However, many people who meet current clinical criteria for genetic testing do not receive such tests (Childers, Childers, Maggard-Gibbons, & Macinko, 2017; Hann et al., 2017; Selkirk et al., 2014). Some patients may not be aware that they are at risk, at times because clinicians may not recommend appropriate testing or refer patients to specialists who could do so (Clift et al., 2015; Yushak et al., 2016). Many people are offered referral to a cancer genetics clinic but do not go (Willis et al., 2017). In addition, a small but important percentage of patients and family members who are offered clinically indicated genetic testing decline such testing after counseling (Anderson et al., 2012; Bellcross, Leadbetter, Alford, & Peipins, 2013; Finlay et al., 2008; Ropka, Wenzel, Phillips, Siadaty, & Philbrick, 2006), at which time they return to their other providers for care.

The literature suggests several factors that may be involved in decisions to forgo genetic tests. Some people refuse testing because their insurance would not cover the cost. Payers vary widely in their willingness to pay for genetic and genomic tests, particularly those that are more complex (Deverka & Dreyfus, 2014; Phillips et al., 2018). Cost, however, is not the only issue. Numerous surveys and interviews, often involving responses to hypothetical questions, suggest that people worry that results will cause them or their family members distress, put them and their loved ones at risk for employment or insurance discrimination, or compromise their privacy in other ways (Hayden et al., 2017; Kinney et al., 2006; Kne et al., 2017; Rosenberg et al., 2016). This qualitative interview study examines the past and present motivations and needs of patients who have considered using genetic technology for their healthcare.

METHODS

Participants

A qualitative study using semi-structured interviews was conducted with patients who had declined genetic testing after cancer genetic counseling within the preceding five years in one of Vanderbilt–Ingram Cancer Center’s Hereditary Cancer Clinics. Participants were identified from the IRB-approved Hereditary Cancer REDCap registry (Harris et al., 2009). (REDCap is a web-based application for managing online surveys and databases developed at Vanderbilt and is now in widespread use.) Enrolled and consented participants were interviewed between April and September 2018. The study was approved by the Vanderbilt University Medical Center Institutional Review Board, and all individuals gave their informed consent prior to their inclusion in the study.

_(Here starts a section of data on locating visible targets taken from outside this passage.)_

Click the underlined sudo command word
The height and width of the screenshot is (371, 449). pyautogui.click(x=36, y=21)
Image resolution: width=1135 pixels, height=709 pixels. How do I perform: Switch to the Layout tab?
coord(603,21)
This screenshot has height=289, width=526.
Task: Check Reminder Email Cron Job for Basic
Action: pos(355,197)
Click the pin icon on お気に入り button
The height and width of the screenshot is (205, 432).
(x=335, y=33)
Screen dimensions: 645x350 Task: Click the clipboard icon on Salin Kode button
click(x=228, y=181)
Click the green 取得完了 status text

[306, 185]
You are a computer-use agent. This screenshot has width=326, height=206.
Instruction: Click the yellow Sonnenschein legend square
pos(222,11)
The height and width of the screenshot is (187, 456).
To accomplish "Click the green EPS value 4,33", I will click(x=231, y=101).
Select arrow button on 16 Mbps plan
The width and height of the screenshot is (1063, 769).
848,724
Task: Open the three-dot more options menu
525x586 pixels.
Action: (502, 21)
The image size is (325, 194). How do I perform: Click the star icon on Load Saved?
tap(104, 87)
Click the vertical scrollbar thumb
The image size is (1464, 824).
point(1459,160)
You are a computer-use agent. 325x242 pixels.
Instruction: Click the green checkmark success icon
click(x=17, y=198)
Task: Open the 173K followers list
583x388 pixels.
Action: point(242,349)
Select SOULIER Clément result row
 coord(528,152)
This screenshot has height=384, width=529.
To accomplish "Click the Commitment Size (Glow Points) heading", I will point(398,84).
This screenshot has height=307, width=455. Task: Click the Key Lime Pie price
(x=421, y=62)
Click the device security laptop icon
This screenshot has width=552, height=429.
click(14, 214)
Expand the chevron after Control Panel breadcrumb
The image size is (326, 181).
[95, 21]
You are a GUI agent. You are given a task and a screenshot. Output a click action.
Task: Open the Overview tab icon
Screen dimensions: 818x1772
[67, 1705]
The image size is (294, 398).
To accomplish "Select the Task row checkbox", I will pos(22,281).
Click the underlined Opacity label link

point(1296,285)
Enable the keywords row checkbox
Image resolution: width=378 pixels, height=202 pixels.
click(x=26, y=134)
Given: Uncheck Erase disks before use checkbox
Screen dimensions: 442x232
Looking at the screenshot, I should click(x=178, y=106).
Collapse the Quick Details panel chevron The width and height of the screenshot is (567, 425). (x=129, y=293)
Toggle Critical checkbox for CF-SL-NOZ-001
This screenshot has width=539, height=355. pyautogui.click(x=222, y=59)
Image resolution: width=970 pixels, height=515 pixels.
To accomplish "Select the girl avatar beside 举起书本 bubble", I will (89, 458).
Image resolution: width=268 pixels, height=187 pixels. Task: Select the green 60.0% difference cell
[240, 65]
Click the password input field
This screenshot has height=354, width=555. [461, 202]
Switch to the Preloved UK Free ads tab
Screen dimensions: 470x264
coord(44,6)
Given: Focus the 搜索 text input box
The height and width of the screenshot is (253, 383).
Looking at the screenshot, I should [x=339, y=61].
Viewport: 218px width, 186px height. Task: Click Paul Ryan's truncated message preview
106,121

Using purposive sampling, we sought to recruit participants from a set of 50 potential candidates. We located individuals in the registry who were diverse in terms of age, gender, race, and clinical indication. In particular, we attempted to oversample non-white candidates. Patients were required to be English-speaking and over 18. Patients who were noted to have explicitly declined for insurance coverage or other economic concerns were excluded, as these circumstances are often beyond the clinician’s control. An invitation letter from one of the researchers (GLW), a clinical cancer geneticist, was sent, explaining the goals of the study, and two researchers (CMEH, BCW) followed up by telephone. A $25 online gift certificate was offered as an incentive for participation. Telephone contact was attempted up to three times. Interested individuals scheduled a telephone interview and completed an oral consent. Patients were interviewed until thematic saturation was reached (Glaser, 1978; Strauss, 1998). Each candidate was randomly assigned a three-digit identification number to be used with de-identified data. Contact and relevant healthcare data were stored in a REDCap database created for this project.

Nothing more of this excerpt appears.